Ces quelques principes ne constituent pas, j'y insiste encore,
un programme. Ils me semblent néanmoins susceptibles de
susciter l'émergence de projets mobilisateurs qui restent à
concevoir et dont les disciplines et pratiques psychologiques
ont terriblement besoin.
Il y a toujours eu, dans l'Histoire et dans nos histoires, des
pionniers qui ont tracé des sillons pointant vers de belles
étoiles. Lorsque ces pionniers disparaissent, leurs enfants,
ou bien disparaissent avec eux, ou poursuivent dans la
direction des étoiles, ou, ce qui est hélas le plus fréquent,
se constituent en groupes de pression, puis, si ces groupes
ont réussi leur coup, en momenklaturas. Ont alors disparu et
les pionniers et les étoiles, ces groupes de pression se
nourrissant de statu-quo.
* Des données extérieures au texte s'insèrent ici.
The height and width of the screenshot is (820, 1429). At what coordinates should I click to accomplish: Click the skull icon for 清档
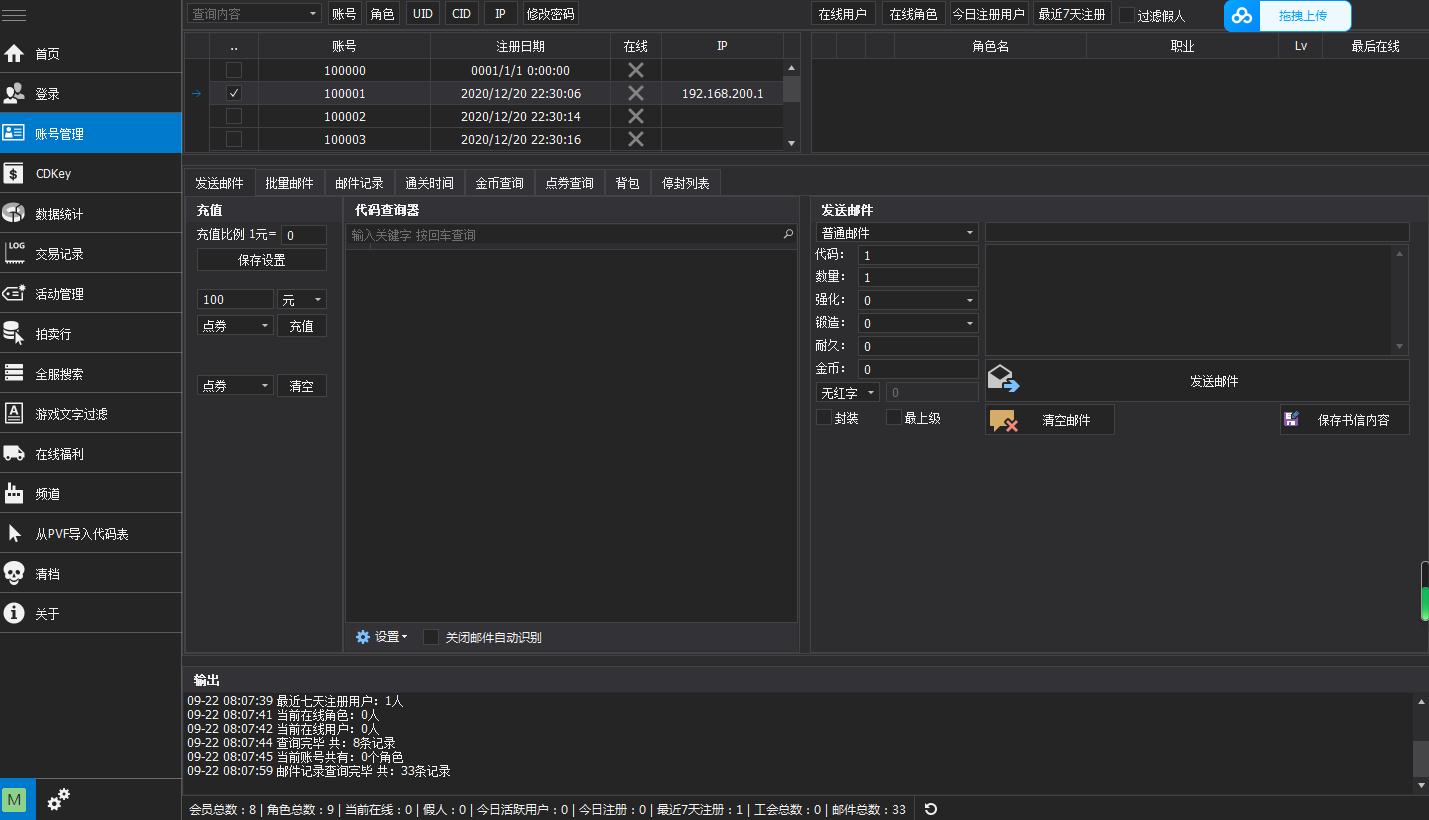point(14,573)
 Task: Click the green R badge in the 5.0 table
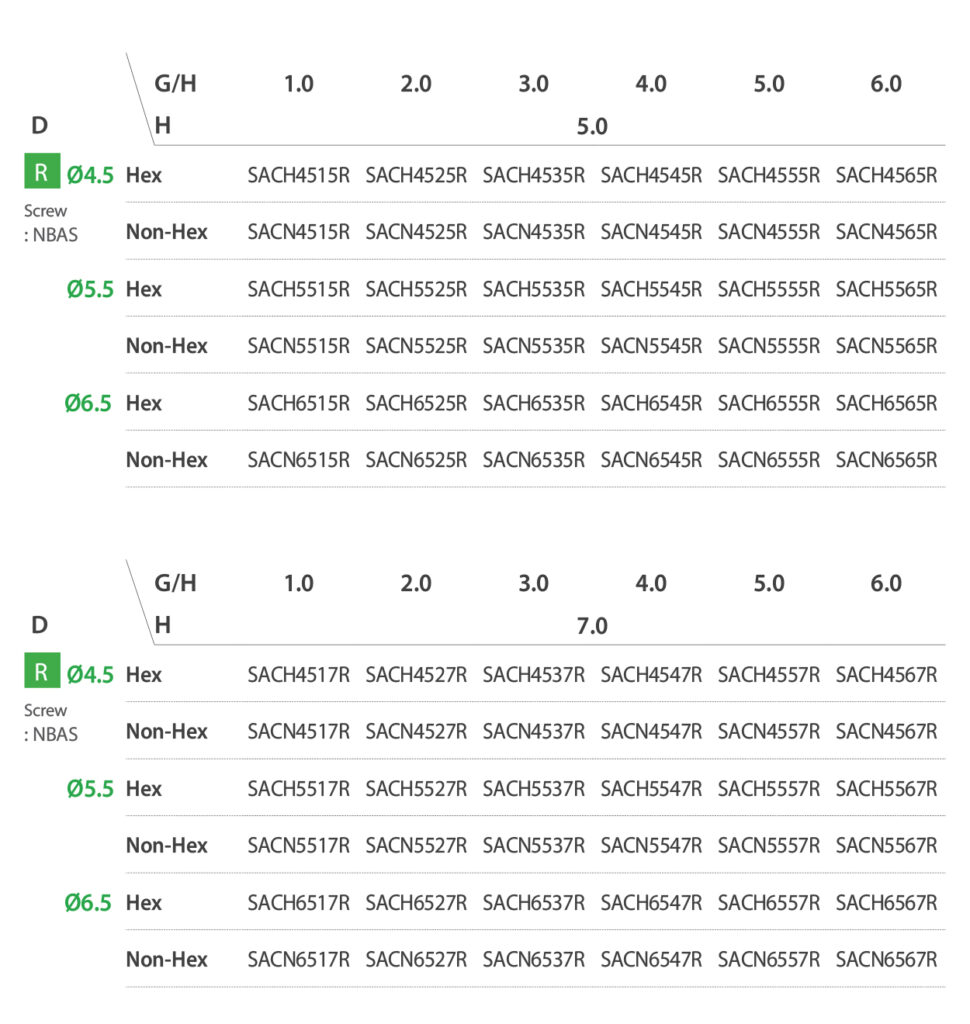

Ceux que j'ai appelé ci-dessus X ou
Y ne méritent rien du respect que nous devons à ceux qui nous
ont autrefois montré des étoiles, quand bien même ces étoiles
ne seraient aujourd'hui que de vieilles lunes, notre regard et
nos espérances devant absolument se porter ailleurs. Je
connais de nombreux collègues, jeunes et moins jeunes, et même
de nombreux étudiants, qui aimeraient faire des disciplines
psychologiques,
en
matière
de
recherche,
de
pratique,
d'enseignement, quelque chose qui ait de la gueule et qui soit
considéré par le corps social parce qu'indispensable et,
surtout, spécifique. Je crains qu'ils doivent pour le faire,
s'ils le font, rembarrer des collègues qui ne montrent plus
d'étoiles depuis belle lurette, qui n'ont rien inventé sinon
notre vivotence, rien structuré sinon leur reproduction, bref
qui ne méritent pas le respect que nous avons (en tout cas que
j'ai personnellement) pour des Fraisse, des Noizet, des Le
Ny...20 Méritent-ils seulement, ces avatars, du respect? Peutêtre. Je ne le dirais que si je voyais leur dossier,
uniquement si je voyais leur dossier.
20 J'ai pour ma part été élevé et nourri par des initiateurs remarquables, Georges Noizet,
précisément, mais aussi Paul Juif, Claude Flament, Jean Maisonneuve, Serge Moscovici.
Mais j'ai la coquetterie de penser qu'aucun n'a eu pour moi le statut de “maître”. Aucun
d'entre eux d'ailleurs ne me reconnaîtrait comme un “disciple”! Et c'est tant mieux.